> _WRITTEN TASKS_:
1. Answer these questions using the issue about slow enum derives:
(a) According to the cargo expand output, into a match with how many arms are the Debug and Clone traits expanded?
(b) What share of the time does typeck take in the self profile?
(c) What share of the time does mir_borrowck take?
2. Reproduce everything in the issue about slow enum derives from "The cargo rustc" down to "speed of compilation.".

---------- DOCUMENT

Simple enum derives Debug and Clone take long time to compile

#[derive(PartialEq, Eq, Hash, Debug, Clone)]
pub enum Enum1 {
    // 20,000 more

The cargo expand shows that the Debug and Clone traits is expanded to large match with 20000 arms

// Debug
match (&*self,) {
    (&Enum1::Item1,) => {
        let debug_trait_builder =
            &mut ::core::fmt::Formatter::debug_tuple(f, "Item1");
    // 20,000 more
// Clone
match (&*self,) {
    (&Enum1::Item1,) => Enum1::Item1,
    // 20,000 more

The cargo rustc self profile shows the bottleneck:
type_check_crate > item_bodies_checking > typeck_item_bodies > typeck 18.2% of the time
match_checking > misc_checking_2 > check_match 29.5% of the time each * 2 times
MIR_borrow_checking > mir_borrowck 17% of the time

I want to improve the speed of compilation.

--------------------
---------- DATA LISTING

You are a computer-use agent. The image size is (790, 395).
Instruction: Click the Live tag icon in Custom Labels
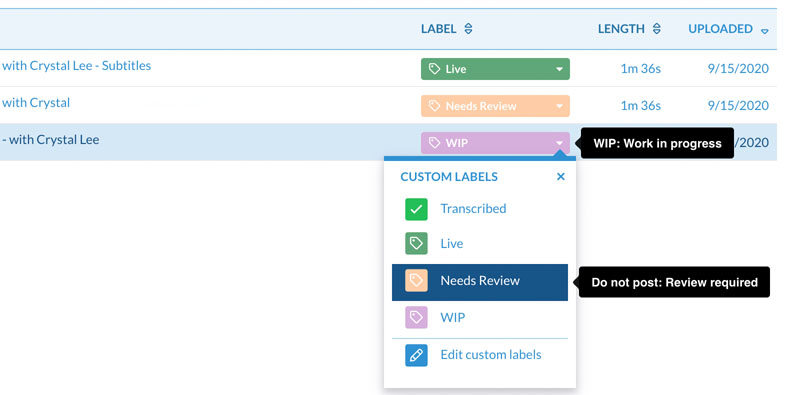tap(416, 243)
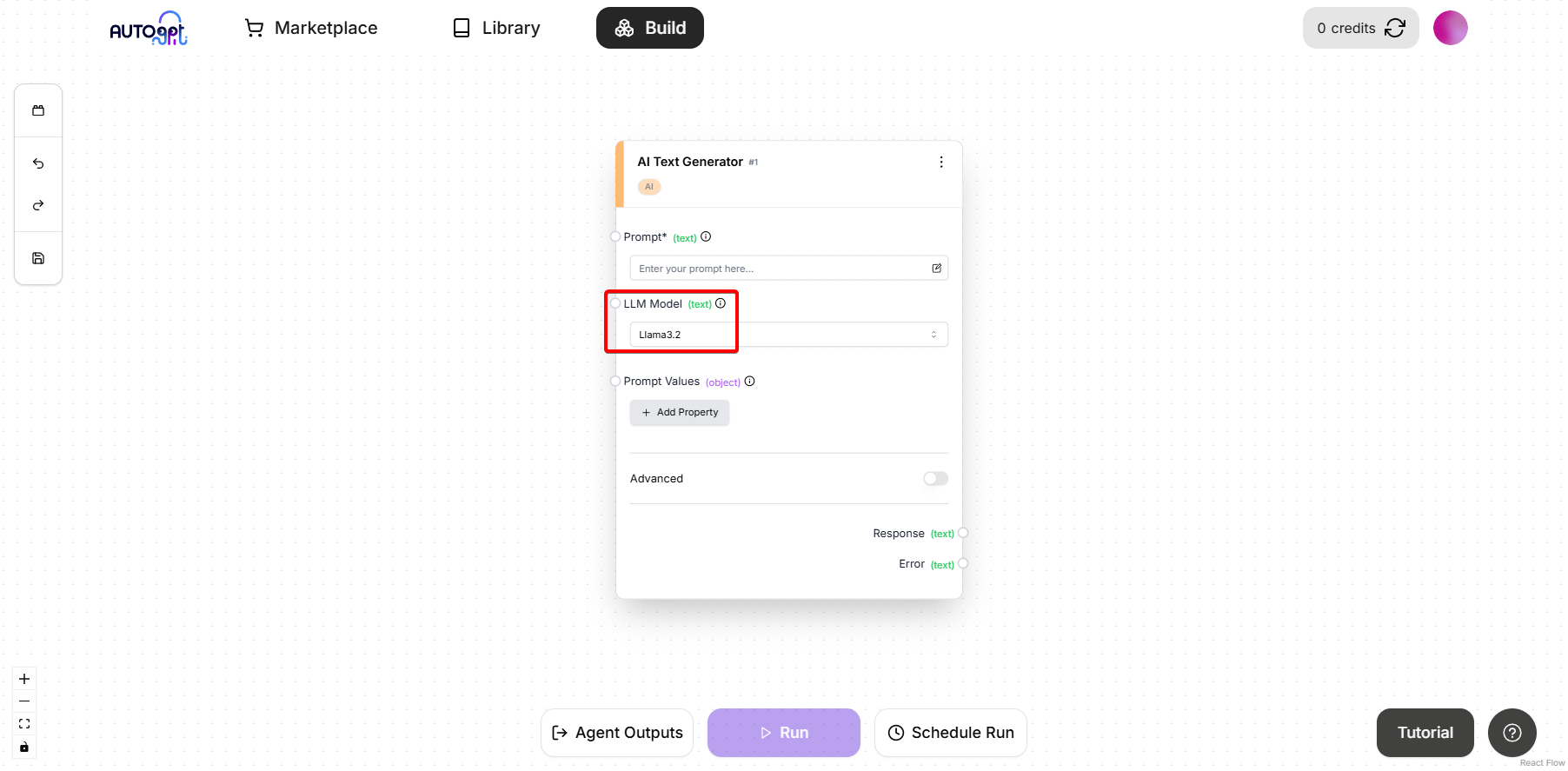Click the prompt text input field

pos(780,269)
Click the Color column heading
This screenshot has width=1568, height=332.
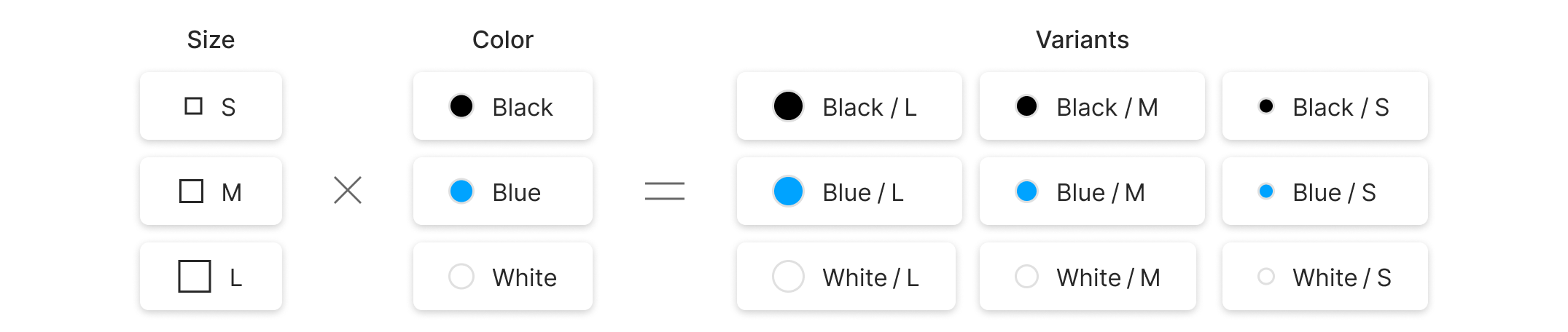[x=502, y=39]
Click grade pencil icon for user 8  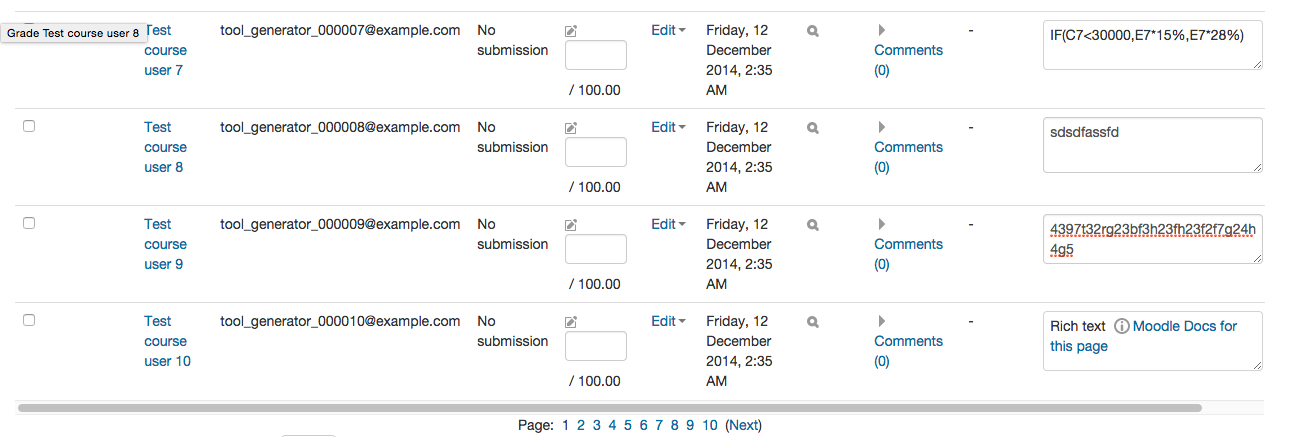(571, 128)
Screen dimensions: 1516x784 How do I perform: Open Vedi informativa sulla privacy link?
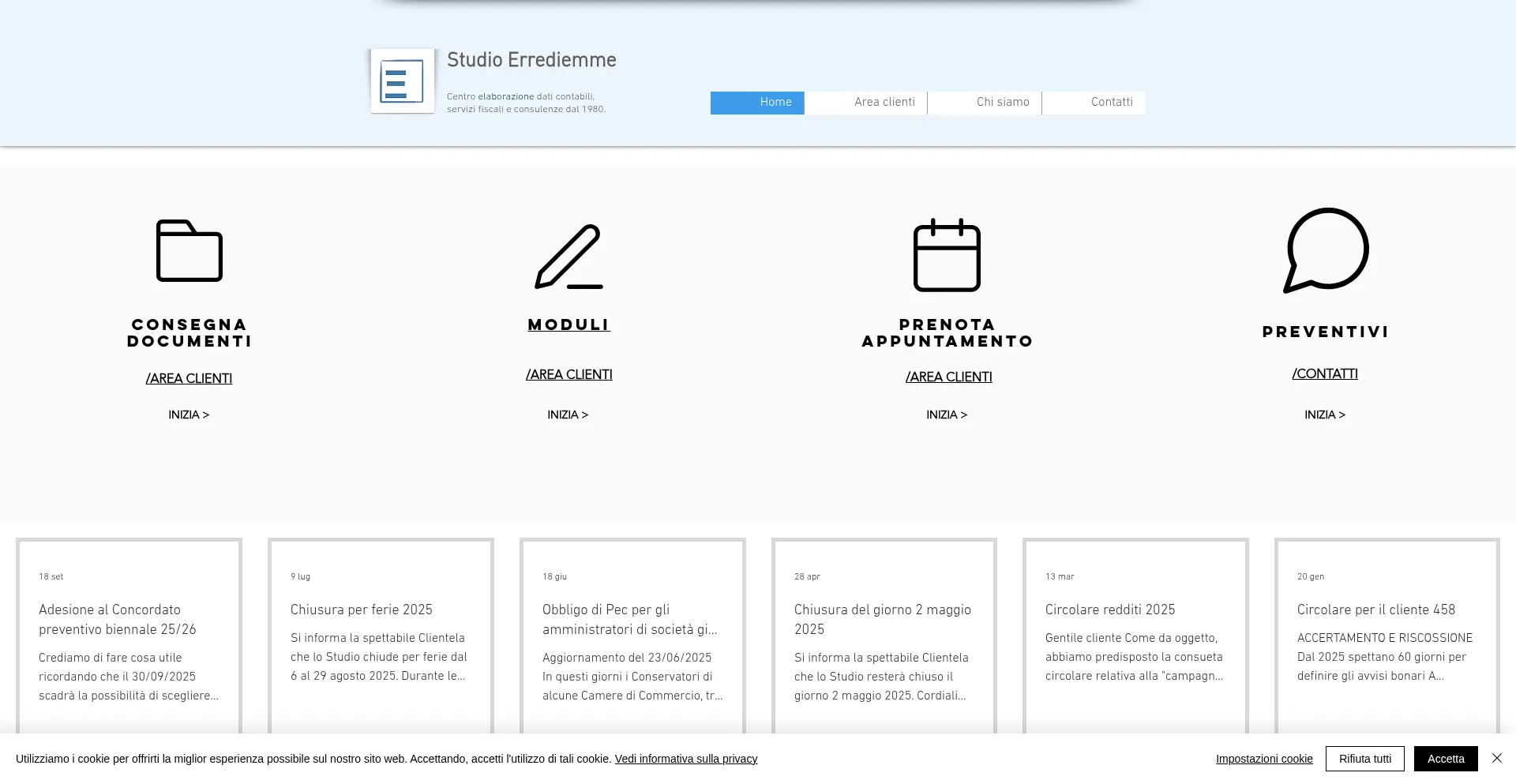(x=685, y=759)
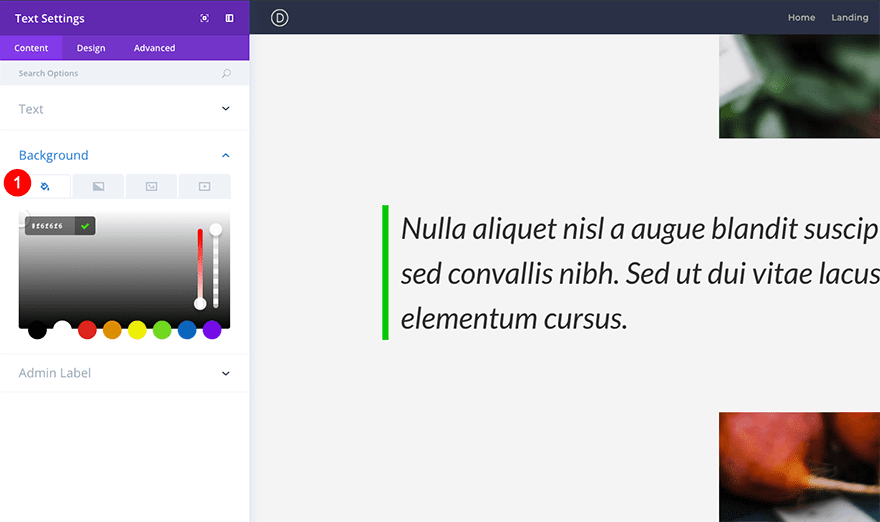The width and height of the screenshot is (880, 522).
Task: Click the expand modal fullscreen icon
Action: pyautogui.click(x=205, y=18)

--------------------

> _REPLIES_:
1.
(a) 20000 arms
(b) 18.2%
(c) 17%

2.
The cargo rustc self profile shows the bottleneck:
type_check_crate > item_bodies_checking > typeck_item_bodies > typeck 18.2% of the time
match_checking > misc_checking_2 > check_match 29.5% of the time each * 2 times
MIR_borrow_checking > mir_borrowck 17% of the time

I want to improve the speed of compilation.